Walter hielt sie sanft am Kinn fest und sah ihr in die Augen. »Du kannst mir alles anvertrauen, das weißt du.«
Judith geriet in eine Stimmung, in der sie fürchtete, gleich loszuschluchzen. Sie hatte Mühe, die Tränen wegzublinzeln und hoffte, dass Walter das in der Dunkelheit nicht bemerkte. »Weißt du eigentlich, wie sehr ich dich in diesem Moment liebe?«, fragte sie statt einer Antwort, denn das war genau das, was sie fühlte.
Walter küsste sie sanft auf den Mund, hielt sie fest umschlungen und ließ es für den Moment auf sich beruhen. Welche Dämonen musste er vertreiben?
Lange Minuten später fragte Judith ihn zwischen zwei Schlucken von ihrem schweren Rotwein: »Hast du eigentlich gewusst, wer Botho Ahlsens wirklich ist?«
Er verstand, was sie meinte. »Ja, habe ich. Botho Ahlsens ist ein Pflanzenschutzexperte, der nach Kriegsende hier im Land benötigt wurde. Und er ist wohl bis heute eine internationale Kapazität, was sein Spezialgebiet angeht.« Walter war irgendwie erleichtert, dass Judith ihm keine Vorhaltungen machte, ihr nie davon erzählt zu haben. Außerdem hatte er angenommen, dass sie vor ihrer Versetzung hierher über die Ahlsens genauer unterrichtet worden sei. So viele Sonderbehandlungen gab es in der Altmark ganz sicher nicht.

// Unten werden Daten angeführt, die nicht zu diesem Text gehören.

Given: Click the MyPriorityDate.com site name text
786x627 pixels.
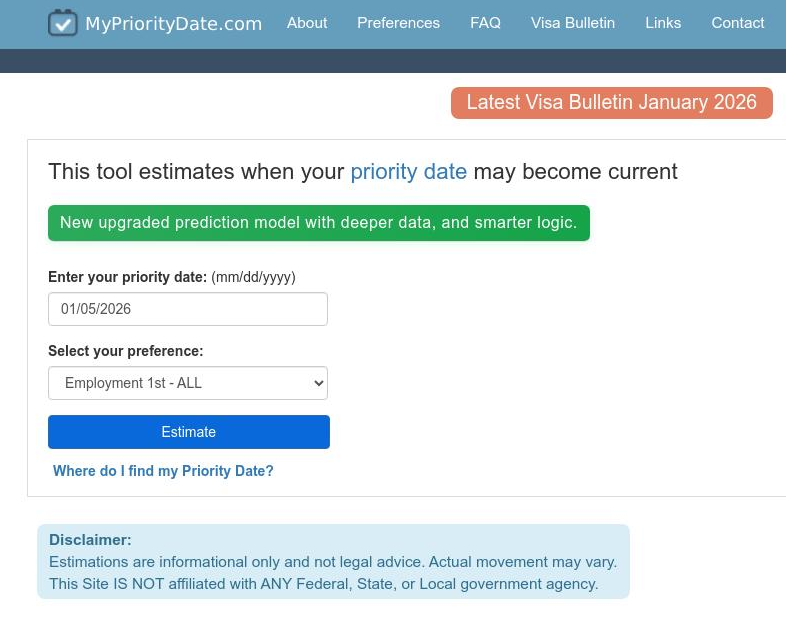Looking at the screenshot, I should (x=173, y=24).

»Interessanter Mann«, fand Judith. »Hat er es dir selbst erzählt?«
»Nein, zumindest nicht früher. Als ich damals in Waldau als Ortspolizist anfing, wurde ich beim Kreis instruiert, auf dem Gut ab und zu nach dem Rechten zu sehen. Die Brüder Ahlsens seien enorm wichtige Leute, denen man vonseiten des Staates Obhut angedeihen lassen müsse. Ich sollte mitteilen, wenn die Ahlsens irgendwelche Probleme hätten, welche Besucher kamen, wie die Stimmung im Dorf war ... Ich erfuhr damals keine Hintergründe, empfand das ganze Konstrukt jedoch als einigermaßen seltsam. Ich hatte aber nie einen Grund, meine Berichtsinstruktionen allzu ernst zu nehmen. Das lag mir nicht – bis heute gibt es nicht einmal eine Notiz über das Gut von mir.«
Das stand für Judith außer Zweifel. »Und wann hat Ahlsens dir dann was erzählt?«
»Letztes Jahr.« Ahlsens hatte sich Walter Dreyer bei einem langen Spaziergang, der sich einer zufälligen Begegnung anschloss, anvertraut. Er hatte ihm seinerzeit versprechen müssen, das Gespräch für sich zu behalten.
»Mir hat er heute davon erzählt. Wie es ihm und seinem Bruder gelungen ist, hier ein Leben für die Wissenschaft zu führen. Das geht mir ziemlich nahe, diese selbst auferlegte Marginalisierung, nur um in der Heimat bleiben zu können.«
»Na, nun mach mal halblang! Was hat Ahlsens dir denn erzählt? Ein Leben für die Wissenschaft?! So schlimm hat es die beiden ja wohl nicht getroffen«, relativierte Walter lächelnd Judiths Mitgefühl. »Es geht ihnen doch bestens hier.